In case you needed another reason to start learning French, here are a few: It’s the first or second language spoken in over 40 countries, and 125 million people speak it, according to the Education Office of the French Cultural Service. If you’re working in a career field that includes international business, being able to communicate with those 125 million people will definitely put you at an advantage.
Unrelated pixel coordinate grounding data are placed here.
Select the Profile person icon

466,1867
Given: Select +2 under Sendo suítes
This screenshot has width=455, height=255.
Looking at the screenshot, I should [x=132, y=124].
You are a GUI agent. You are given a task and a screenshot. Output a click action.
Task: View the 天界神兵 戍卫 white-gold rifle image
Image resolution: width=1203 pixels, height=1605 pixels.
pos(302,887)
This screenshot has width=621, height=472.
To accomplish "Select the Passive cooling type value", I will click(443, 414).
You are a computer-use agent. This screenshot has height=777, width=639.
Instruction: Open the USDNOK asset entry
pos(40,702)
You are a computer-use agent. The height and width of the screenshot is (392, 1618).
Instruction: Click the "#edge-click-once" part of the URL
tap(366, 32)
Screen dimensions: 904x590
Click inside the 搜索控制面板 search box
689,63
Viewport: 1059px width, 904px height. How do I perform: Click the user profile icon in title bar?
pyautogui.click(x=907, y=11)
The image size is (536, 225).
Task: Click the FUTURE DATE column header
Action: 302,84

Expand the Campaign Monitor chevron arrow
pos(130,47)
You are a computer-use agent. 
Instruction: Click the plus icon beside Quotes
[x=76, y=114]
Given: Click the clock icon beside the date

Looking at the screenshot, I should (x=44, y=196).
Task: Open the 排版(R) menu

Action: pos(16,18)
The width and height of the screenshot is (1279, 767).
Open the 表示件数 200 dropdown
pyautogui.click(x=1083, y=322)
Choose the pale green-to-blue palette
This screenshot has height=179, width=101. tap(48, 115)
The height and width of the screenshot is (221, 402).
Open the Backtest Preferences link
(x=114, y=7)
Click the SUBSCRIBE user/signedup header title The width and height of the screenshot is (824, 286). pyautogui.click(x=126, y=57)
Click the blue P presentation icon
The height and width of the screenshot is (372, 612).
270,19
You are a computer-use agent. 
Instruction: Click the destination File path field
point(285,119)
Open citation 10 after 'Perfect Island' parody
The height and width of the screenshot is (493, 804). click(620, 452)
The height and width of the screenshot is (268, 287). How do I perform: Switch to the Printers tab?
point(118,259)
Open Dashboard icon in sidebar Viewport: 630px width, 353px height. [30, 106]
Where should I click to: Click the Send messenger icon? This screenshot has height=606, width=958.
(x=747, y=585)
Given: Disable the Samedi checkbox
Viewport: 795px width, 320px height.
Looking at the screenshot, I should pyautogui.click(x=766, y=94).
As an English speaker, you’ll probably find that it’s a fairly easy language to learn as far as foreign languages go, because English is based on a combination of both French and German. Still, if you need some help knowing where to start, here’s how to learn French.
1. Sign up for a class
Sure, it sounds like a no-brainer to say that you should enter a language class in order to learn a language, but here’s why it can help: You’ll be forced to study the language with some measure of discipline. Even taking one semester -- or signing up for a language class lasting just a few months -- will jumpstart your language learning, and teach you what rules are important. From there, it will get a lot easier to try some of the other tactics mentioned below. If your boss wants you to learn French for your job, ask if the company will pay for your training. It never hurts to ask...
2. Join a language group
Learning a language requires plenty of time spent engaged in casual conversation, where you’ll be forced to learn certain words in order to keep the conversation going. If you don’t have any French-speaking friends with whom you can practice, a French conversation club or group will help you do that. Often, the groups are led by a native speaker or other expert who can help guide the conversation. Joining groups where others are interested in French can also turn you onto musical events, plays or other social gatherings where French speakers will be present.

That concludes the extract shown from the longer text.